Identify scope improvements
Include vital hosted content
Review the Hosts tab’s “Out of Scope” column to identify crawled but ultimately uncaptured content hosted among domains external to the crawled seed(s) or subdomains internal to them.
URLs of embedded media (images, applications), downloadable documents (PDFs), stylesheets, and/or font/script libraries from directories other than the main seeds’ will frequently appear here because the crawler automatically deemed them to be outside of the scope of the collection. Recommendations for the exact host URLs to be added into the scope of future crawls, precisely as each appears in the “Host” column, must be recorded on each crawl’s QA report form.
Access blocked content
Review URLs listed under the “Blocked” column to identify content to which the Heritrix web crawler was obstructed by a Robots.txt protocol file.
Recommendations for the exact host URLs for which Robots.txt protocols need be ignored, precisely as each appears in the “Host” column, must be recorded on each crawl’s QA report form.
Limit superfluous or undesired content
When crawls end due to time limits or when URLs appear in the “Queued” column, review data volumes and URLs across all columns under the Hosts tab to identify any hosts crawled and/or content captured beyond an appropriate extent.

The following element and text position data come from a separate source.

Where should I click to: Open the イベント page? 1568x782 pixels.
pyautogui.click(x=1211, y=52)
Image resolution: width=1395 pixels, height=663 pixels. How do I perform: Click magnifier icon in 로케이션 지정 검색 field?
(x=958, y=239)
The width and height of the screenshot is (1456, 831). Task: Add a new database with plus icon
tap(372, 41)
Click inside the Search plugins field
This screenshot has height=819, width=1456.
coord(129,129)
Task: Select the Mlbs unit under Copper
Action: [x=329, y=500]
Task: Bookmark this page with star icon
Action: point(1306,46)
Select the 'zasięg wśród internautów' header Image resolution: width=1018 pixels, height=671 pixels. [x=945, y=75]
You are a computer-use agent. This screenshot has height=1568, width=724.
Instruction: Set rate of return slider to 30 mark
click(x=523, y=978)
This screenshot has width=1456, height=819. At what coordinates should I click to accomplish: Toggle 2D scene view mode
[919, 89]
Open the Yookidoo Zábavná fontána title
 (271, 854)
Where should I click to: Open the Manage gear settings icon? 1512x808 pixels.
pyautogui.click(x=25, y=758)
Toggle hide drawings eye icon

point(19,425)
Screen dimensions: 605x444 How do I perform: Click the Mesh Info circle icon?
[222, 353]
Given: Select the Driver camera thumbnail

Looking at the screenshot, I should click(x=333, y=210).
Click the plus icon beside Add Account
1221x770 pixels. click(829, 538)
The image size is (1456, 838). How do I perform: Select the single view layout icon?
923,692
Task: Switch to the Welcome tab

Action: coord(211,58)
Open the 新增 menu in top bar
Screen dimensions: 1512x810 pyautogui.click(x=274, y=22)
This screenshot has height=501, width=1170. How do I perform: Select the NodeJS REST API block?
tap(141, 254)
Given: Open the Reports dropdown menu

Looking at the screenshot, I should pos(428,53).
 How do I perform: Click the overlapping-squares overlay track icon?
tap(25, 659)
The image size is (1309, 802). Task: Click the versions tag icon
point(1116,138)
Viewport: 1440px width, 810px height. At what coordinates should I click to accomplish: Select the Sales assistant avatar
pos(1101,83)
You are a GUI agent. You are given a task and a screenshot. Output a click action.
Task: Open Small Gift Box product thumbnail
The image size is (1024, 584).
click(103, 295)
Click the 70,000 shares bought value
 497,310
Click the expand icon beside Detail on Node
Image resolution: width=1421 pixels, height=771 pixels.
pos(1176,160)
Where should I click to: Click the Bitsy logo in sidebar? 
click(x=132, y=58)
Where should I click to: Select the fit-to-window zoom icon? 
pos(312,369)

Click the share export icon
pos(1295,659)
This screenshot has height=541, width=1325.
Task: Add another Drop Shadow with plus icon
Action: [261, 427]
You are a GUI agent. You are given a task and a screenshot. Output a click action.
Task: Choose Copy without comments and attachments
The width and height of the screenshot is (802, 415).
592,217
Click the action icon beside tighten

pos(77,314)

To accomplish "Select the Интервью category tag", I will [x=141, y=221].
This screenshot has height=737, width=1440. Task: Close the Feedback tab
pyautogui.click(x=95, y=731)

While appropriateness is by necessity a subjective metric, examples of hosts sufficiently outside of NYARC’s collecting scope as to be limited across all collections include: advertising services, social networks, and non-NYARC museum collections databases. Crawler “traps” that speculatively generate seemingly endless URL possibilities, such as calendars, databases, and content management systems like Drupal, must also be identified for crawl refinement.
Recommendations for the exact host URLs to be blocked from or limited in future capture, precisely as each appears in the “Host” column, must be recorded on each crawl’s QA report form. Specific directions exist for using “Host Constraints” to selectively block known problem hosts and to limit speculative URL generators in future crawls.